◆ **WORK TASK**: Could you repeat the whole listing below exactly as it stands?
-.-.-
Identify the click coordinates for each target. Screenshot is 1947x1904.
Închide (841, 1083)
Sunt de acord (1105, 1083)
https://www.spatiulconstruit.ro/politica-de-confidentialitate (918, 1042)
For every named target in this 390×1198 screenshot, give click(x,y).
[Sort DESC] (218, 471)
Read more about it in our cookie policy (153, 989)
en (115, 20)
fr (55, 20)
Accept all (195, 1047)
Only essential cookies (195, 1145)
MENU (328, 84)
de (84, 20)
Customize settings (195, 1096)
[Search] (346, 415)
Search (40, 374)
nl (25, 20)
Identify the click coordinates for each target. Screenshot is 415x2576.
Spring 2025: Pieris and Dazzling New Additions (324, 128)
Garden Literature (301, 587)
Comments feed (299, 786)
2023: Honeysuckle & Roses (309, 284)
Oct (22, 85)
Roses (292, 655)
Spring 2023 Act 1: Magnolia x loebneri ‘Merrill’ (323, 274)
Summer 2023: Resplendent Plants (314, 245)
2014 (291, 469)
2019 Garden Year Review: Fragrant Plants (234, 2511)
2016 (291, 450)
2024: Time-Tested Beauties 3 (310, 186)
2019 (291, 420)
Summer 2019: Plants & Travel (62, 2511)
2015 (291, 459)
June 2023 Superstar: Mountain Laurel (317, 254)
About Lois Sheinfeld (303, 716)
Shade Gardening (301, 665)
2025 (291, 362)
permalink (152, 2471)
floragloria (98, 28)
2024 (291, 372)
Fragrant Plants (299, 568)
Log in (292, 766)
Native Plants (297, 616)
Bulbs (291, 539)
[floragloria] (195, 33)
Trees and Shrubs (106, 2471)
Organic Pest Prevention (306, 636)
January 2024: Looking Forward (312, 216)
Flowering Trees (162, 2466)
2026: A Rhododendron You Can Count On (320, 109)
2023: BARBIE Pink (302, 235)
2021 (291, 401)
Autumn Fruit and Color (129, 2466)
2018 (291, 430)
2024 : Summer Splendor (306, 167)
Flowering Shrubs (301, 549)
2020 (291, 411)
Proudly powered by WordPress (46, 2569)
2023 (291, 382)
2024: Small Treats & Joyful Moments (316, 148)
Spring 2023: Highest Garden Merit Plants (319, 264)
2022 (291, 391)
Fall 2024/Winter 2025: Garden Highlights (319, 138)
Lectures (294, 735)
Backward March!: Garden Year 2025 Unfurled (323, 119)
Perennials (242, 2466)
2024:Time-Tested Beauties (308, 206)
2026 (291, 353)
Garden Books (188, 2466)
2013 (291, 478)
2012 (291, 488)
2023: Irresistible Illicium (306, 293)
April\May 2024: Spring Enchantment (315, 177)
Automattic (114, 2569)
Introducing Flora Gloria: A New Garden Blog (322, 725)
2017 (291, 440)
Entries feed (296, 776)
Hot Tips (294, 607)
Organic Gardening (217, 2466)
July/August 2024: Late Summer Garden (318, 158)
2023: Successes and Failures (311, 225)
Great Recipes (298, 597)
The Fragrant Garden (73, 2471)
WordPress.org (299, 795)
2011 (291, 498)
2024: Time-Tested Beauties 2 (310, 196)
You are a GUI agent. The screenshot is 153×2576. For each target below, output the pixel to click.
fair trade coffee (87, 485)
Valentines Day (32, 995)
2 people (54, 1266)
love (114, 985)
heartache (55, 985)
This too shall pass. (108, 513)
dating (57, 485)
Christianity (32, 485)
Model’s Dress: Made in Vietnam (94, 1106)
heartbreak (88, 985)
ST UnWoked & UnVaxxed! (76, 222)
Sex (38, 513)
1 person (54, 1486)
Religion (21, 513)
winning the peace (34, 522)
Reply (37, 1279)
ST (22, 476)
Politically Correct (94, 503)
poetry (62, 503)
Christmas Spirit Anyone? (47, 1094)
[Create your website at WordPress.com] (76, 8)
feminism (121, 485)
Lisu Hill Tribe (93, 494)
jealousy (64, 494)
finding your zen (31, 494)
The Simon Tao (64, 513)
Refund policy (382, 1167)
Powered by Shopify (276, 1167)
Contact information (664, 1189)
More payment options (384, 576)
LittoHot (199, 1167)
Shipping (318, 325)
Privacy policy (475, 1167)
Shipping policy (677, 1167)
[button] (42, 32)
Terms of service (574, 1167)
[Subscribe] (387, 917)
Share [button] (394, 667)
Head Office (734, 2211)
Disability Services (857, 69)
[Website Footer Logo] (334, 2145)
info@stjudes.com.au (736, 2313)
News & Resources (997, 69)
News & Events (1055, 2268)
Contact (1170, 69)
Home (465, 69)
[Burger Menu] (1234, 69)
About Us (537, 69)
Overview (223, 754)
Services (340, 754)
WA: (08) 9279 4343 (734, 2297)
-.-.-
◆ **COMPLETED TASK**:
Identify the click coordinates for each target. Screenshot is 1947x1904.
Închide (841, 1083)
Sunt de acord (1105, 1083)
https://www.spatiulconstruit.ro/politica-de-confidentialitate (918, 1042)
For every named target in this 390×1198 screenshot, give click(x,y).
[Sort DESC] (218, 471)
Read more about it in our cookie policy (153, 989)
en (115, 20)
fr (55, 20)
Accept all (195, 1047)
Only essential cookies (195, 1145)
MENU (328, 84)
de (84, 20)
Customize settings (195, 1096)
[Search] (346, 415)
Search (40, 374)
nl (25, 20)
Identify the click coordinates for each target. Screenshot is 415x2576.
Spring 2025: Pieris and Dazzling New Additions (324, 128)
Garden Literature (301, 587)
Comments feed (299, 786)
2023: Honeysuckle & Roses (309, 284)
Oct (22, 85)
Roses (292, 655)
Spring 2023 Act 1: Magnolia x loebneri ‘Merrill’ (323, 274)
Summer 2023: Resplendent Plants (314, 245)
2014 (291, 469)
2019 Garden Year Review: Fragrant Plants (234, 2511)
2016 (291, 450)
2024: Time-Tested Beauties 3 (310, 186)
2019 (291, 420)
Summer 2019: Plants & Travel (62, 2511)
2015 (291, 459)
June 2023 Superstar: Mountain Laurel (317, 254)
About Lois Sheinfeld (303, 716)
Shade Gardening (301, 665)
2025 (291, 362)
permalink (152, 2471)
floragloria (98, 28)
2024 (291, 372)
Fragrant Plants (299, 568)
Log in (292, 766)
Native Plants (297, 616)
Bulbs (291, 539)
[floragloria] (195, 33)
Trees and Shrubs (106, 2471)
Organic Pest Prevention (306, 636)
January 2024: Looking Forward (312, 216)
Flowering Trees (162, 2466)
2026: A Rhododendron You Can Count On (320, 109)
2023: BARBIE Pink (302, 235)
2021 (291, 401)
Autumn Fruit and Color (129, 2466)
2018 (291, 430)
2024 : Summer Splendor (306, 167)
Flowering Shrubs (301, 549)
2020 (291, 411)
Proudly powered by WordPress (46, 2569)
2023 (291, 382)
2024: Small Treats & Joyful Moments (316, 148)
Spring 2023: Highest Garden Merit Plants (319, 264)
2022 (291, 391)
Fall 2024/Winter 2025: Garden Highlights (319, 138)
Lectures (294, 735)
Backward March!: Garden Year 2025 Unfurled (323, 119)
Perennials (242, 2466)
2024:Time-Tested Beauties (308, 206)
2026 (291, 353)
Garden Books (188, 2466)
2013 (291, 478)
2012 (291, 488)
2023: Irresistible Illicium (306, 293)
April\May 2024: Spring Enchantment (315, 177)
Automattic (114, 2569)
Introducing Flora Gloria: A New Garden Blog (322, 725)
2017 (291, 440)
Entries feed (296, 776)
Hot Tips (294, 607)
Organic Gardening (217, 2466)
July/August 2024: Late Summer Garden (318, 158)
2023: Successes and Failures (311, 225)
Great Recipes (298, 597)
The Fragrant Garden (73, 2471)
WordPress.org (299, 795)
2011 (291, 498)
2024: Time-Tested Beauties 2 (310, 196)
You are a GUI agent. The screenshot is 153×2576. For each target below, output the pixel to click.
fair trade coffee (87, 485)
Valentines Day (32, 995)
2 people (54, 1266)
love (114, 985)
heartache (55, 985)
This too shall pass. (108, 513)
dating (57, 485)
Christianity (32, 485)
Model’s Dress: Made in Vietnam (94, 1106)
heartbreak (88, 985)
ST UnWoked & UnVaxxed! (76, 222)
Sex (38, 513)
1 person (54, 1486)
Religion (21, 513)
winning the peace (34, 522)
Reply (37, 1279)
ST (22, 476)
Politically Correct (94, 503)
poetry (62, 503)
Christmas Spirit Anyone? (47, 1094)
[Create your website at WordPress.com] (76, 8)
feminism (121, 485)
Lisu Hill Tribe (93, 494)
jealousy (64, 494)
finding your zen (31, 494)
The Simon Tao (64, 513)
Refund policy (382, 1167)
Powered by Shopify (276, 1167)
Contact information (664, 1189)
More payment options (384, 576)
LittoHot (199, 1167)
Shipping (318, 325)
Privacy policy (475, 1167)
Shipping policy (677, 1167)
[button] (42, 32)
Terms of service (574, 1167)
[Subscribe] (387, 917)
Share [button] (394, 667)
Head Office (734, 2211)
Disability Services (857, 69)
[Website Footer Logo] (334, 2145)
info@stjudes.com.au (736, 2313)
News & Resources (997, 69)
News & Events (1055, 2268)
Contact (1170, 69)
Home (465, 69)
[Burger Menu] (1234, 69)
About Us (537, 69)
Overview (223, 754)
Services (340, 754)
WA: (08) 9279 4343 (734, 2297)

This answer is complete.